「働くひとの価値」を上昇させる狙いで、最低保障賃金を大幅に引き上げ、「非正規雇用社員」の廃止を実施すれば、全体の給与水準は押し上げられていく。
当然のように「消費購買力」が上昇して、需要増加に対応する企業の活動が活発化して、「新規設備投資」が大幅に上向く。
慢性的に需要不足に悩まされていた市場経済は、デフレに歯止めがかかりインフレ傾向にも転換していく。
安倍自民党政権が願望していた「デフレ脱却」が早期に実現する手段が、目の前に提案されていたら、採用しない理由は見当たらないであろう。
どの実現策も、「政府与党が賛成すれば実施できる」手段であり、経団連や中小企業経営者団体のお願いを繰り返しているよりも、実現は早いであろう。
幸いなことに、最低保障賃金の引き上げは、野党第1党の民主党の政権公約であった「1000円/時」の目標に一致するから、反対する勢力はいない。
やる気になれば、この春にも実現できる「デフレ対策の入り口」となるであろう。
そして安倍首相の施政方針演説では、「同一労働・同一賃金」を打ち出しているのだから、賃金水準の差異が4割もある「非正規雇用社員」を廃止に向けるのだ。
この政策に反対する野党がいるとは想定できないから、今回の国会で議決して、来年度の早期の実施できるように、制度改定を実行すべきであろう。
では誰がこの制度変更に反対して、今のデフレの原因となっている「非正規雇用」を守りたいと言い出すのであろうか。
想像するに、できるだけ安く人を働かせて、すこしでも「価格競争力を維持したい」と考える経営者の企業が困ることになる。
それならば、給料の増加分のコストアップは、価格に転嫁すればよいことである。
それでは。企業競争に負けるから反対だと言い出しかねないが、同じ国内での市場競争ならば「対等の条件での市場競争力」は同等である。

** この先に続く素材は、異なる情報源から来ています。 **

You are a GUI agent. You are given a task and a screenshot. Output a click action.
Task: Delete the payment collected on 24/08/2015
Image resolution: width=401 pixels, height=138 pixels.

「何を問題だと騒ぐのか」と問えば、「海外製品との競争」に負ける、と言い出す。
働くひとの給料をあげると「人件費が増えるので生産コストが上昇」する。
「だからできる限り給料は安いひと」で生産を続けるのが、日本経済にとって良いことだ、として「非正規社員」の枠組みを広げてきてしまった。
「輸出向けの生産品」に限って言えば、そのようであるが、国内向けの生産品、価格競争力に頼らない生産にまで、「非正規雇用」を増やしてしまった。
生産品とは関係ない「国内のサービス産業」の分野まで、低賃金の「非正規雇用」を無制限に増やし続けてきた。
こうして「低賃金で事業をすすめる」のが当然のような潮流になり、「ひとの価値を上げる本来の経済の目的」が、どこかに吹き飛んでしまった。